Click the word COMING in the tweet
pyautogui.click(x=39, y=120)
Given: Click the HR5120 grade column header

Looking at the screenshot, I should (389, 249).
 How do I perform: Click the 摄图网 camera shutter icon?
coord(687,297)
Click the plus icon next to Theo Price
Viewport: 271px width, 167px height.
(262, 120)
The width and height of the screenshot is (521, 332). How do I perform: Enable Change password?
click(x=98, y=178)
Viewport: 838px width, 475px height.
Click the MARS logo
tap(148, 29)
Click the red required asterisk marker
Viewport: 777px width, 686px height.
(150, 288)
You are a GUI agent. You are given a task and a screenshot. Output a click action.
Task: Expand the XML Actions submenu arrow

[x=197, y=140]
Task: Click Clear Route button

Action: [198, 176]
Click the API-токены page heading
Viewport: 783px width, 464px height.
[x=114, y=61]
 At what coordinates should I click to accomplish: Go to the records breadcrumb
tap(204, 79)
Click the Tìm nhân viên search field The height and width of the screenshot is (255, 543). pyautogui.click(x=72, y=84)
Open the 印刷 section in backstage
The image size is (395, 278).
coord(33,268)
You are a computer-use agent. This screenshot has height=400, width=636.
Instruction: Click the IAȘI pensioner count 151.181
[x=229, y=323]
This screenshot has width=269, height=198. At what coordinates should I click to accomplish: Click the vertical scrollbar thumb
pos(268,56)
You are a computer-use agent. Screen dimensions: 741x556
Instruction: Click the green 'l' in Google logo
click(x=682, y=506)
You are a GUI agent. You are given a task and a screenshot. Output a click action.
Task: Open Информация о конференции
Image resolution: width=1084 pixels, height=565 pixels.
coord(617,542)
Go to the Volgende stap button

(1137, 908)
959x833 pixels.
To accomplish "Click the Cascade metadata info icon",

◆ ◆ ◆

# WORK INSTRUCTION:
When the word "agent" turns up on a line of the material above, copy that line.

# ANSWER SPACE:
You are a GUI agent. You are given a task and a screenshot. Output a click action.
You are a computer-use agent. This screenshot has height=400, width=636.
You are a computer-use agent. Screen dimensions: 741x556
You are a GUI agent. You are given a task and a screenshot. Output a click action.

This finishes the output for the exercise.